Where’s the flipper?  The Scottish Government are going to introduce vaccine passports for clubbers.  Apparently Michael Gove went clubbing in Aberdeen.  They say he tried to dodge the £5 entry fee and blag his way in by saying “I am the Chancellor of the Duchy of Lancaster!”  There’s a chat-up line for you.  It is alleged he had a few shandies too many.  Well, good luck to him I say.

Ms R appeared on US Breakfast TV. She charmed her interviewers.  They asked her about her parents.  She said they were her fiercest critics, very hard to please.  Then she added, “I got them this time.” 

Of course, the style gurus are already circling, like sharks.  They sense an opportunity.  Kerching kerching.  Somebody suggested she could be the greatest style icon since David Beckham.  I don’t care for all that.  Emma qua commodity.          

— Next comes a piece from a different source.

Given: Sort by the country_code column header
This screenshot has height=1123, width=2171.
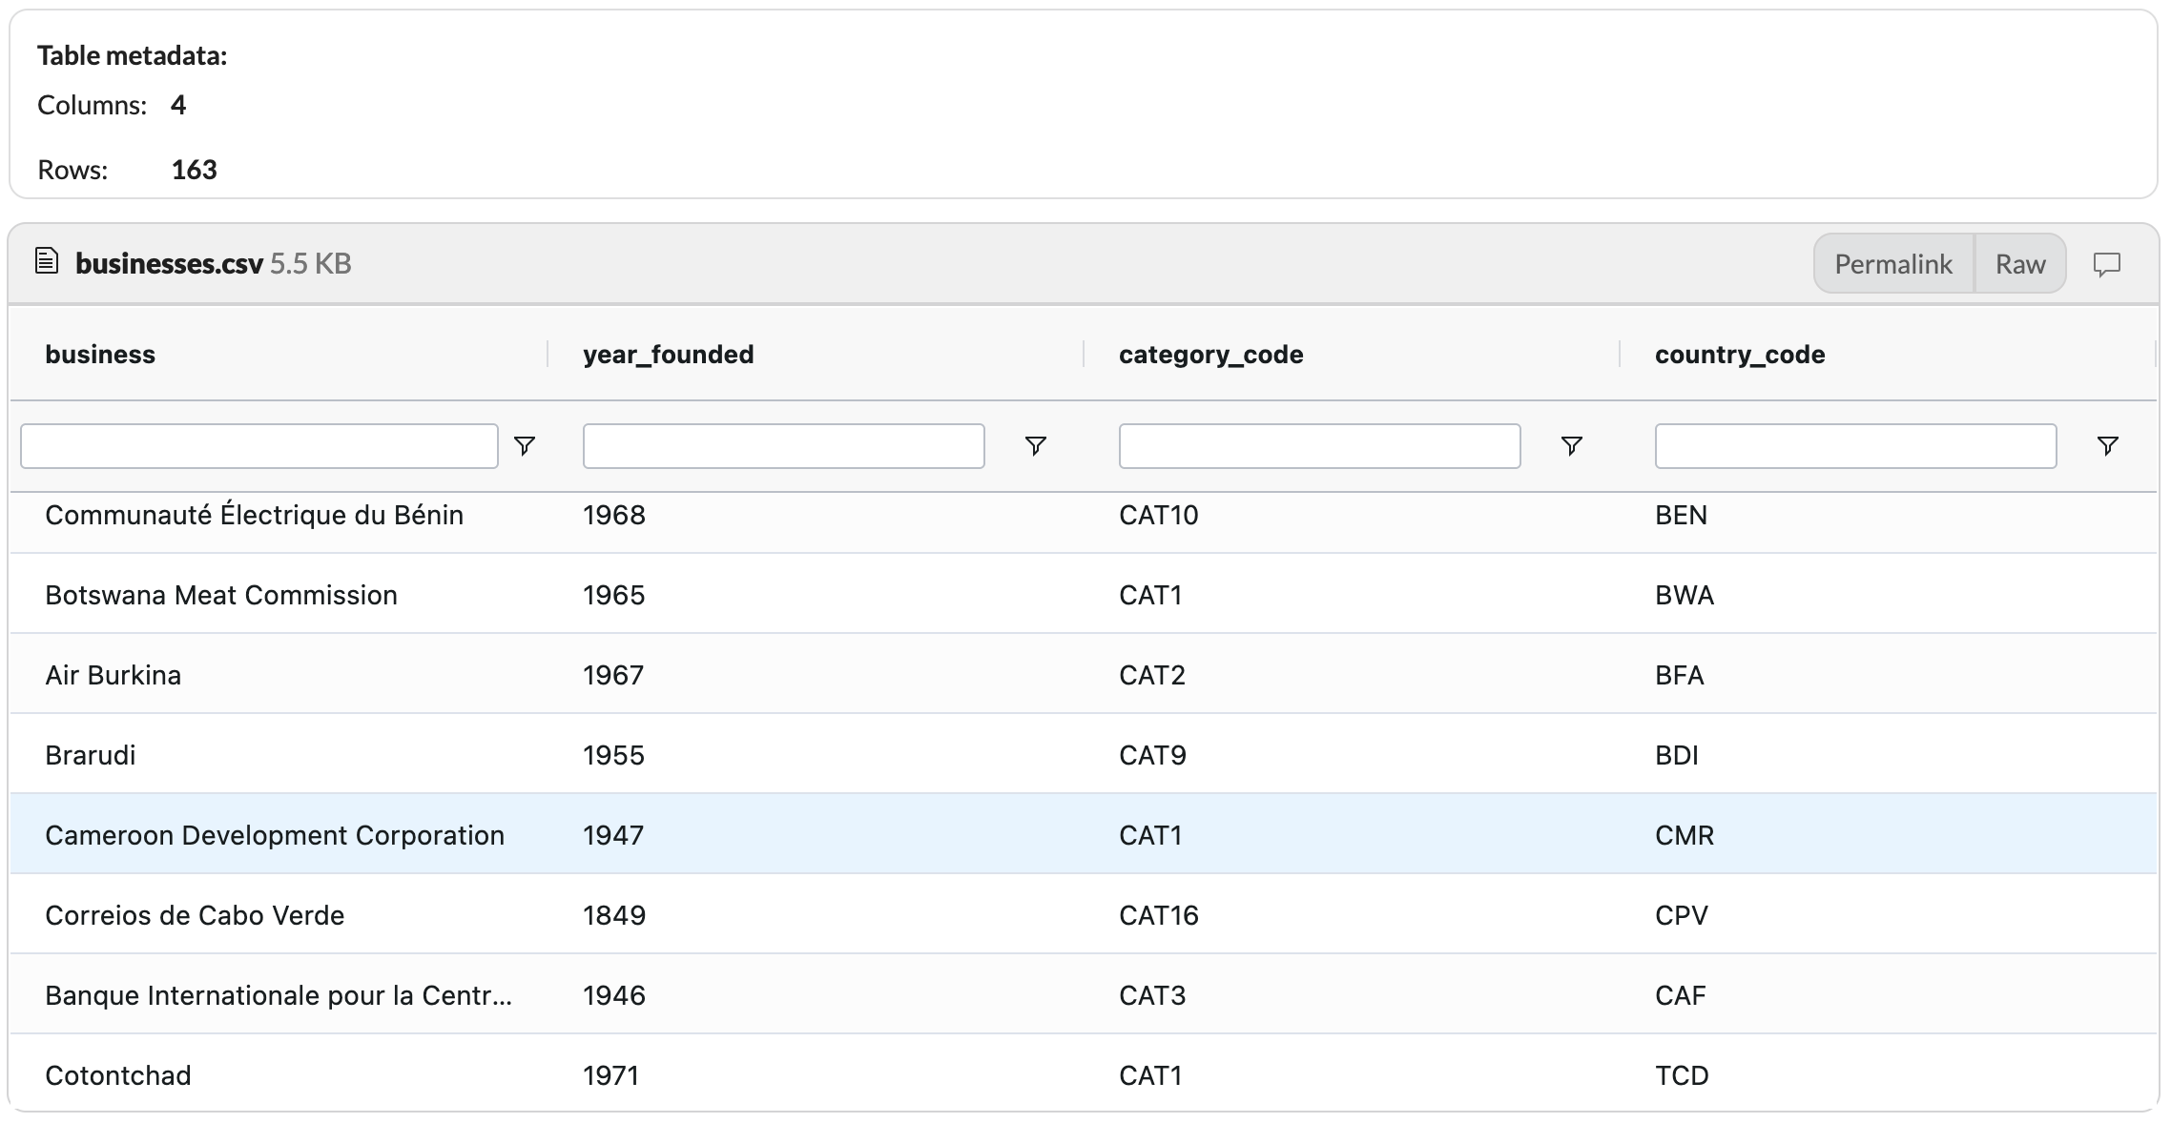Looking at the screenshot, I should [1739, 355].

I finally got back down to earth when I read But you did not come back by Marceline Loridan-Ivens (Et tu n’es pas revenue, Éditions Grasset & Fasquelle 2015).  It is a terrible account of a survivor’s experience in Auschwitz-Birkenau.   The reality it portrays is so awful that it hardly seems right to mention it in the same context as a game of tennis.  But I think it has finally taken me out of the fretful mind-set of the disconsolate channel-hopper.  Mme Loridan-Ivens seems to me the quintessential French woman in her total lack of mawkish sentimentality.  She comes down on the side of life and love, but only just.  Thank you, Madame, for bringing me back to reality.  I’m no longer living the vicarious life on the settee in front of the telly.   I’ve chucked away the remote.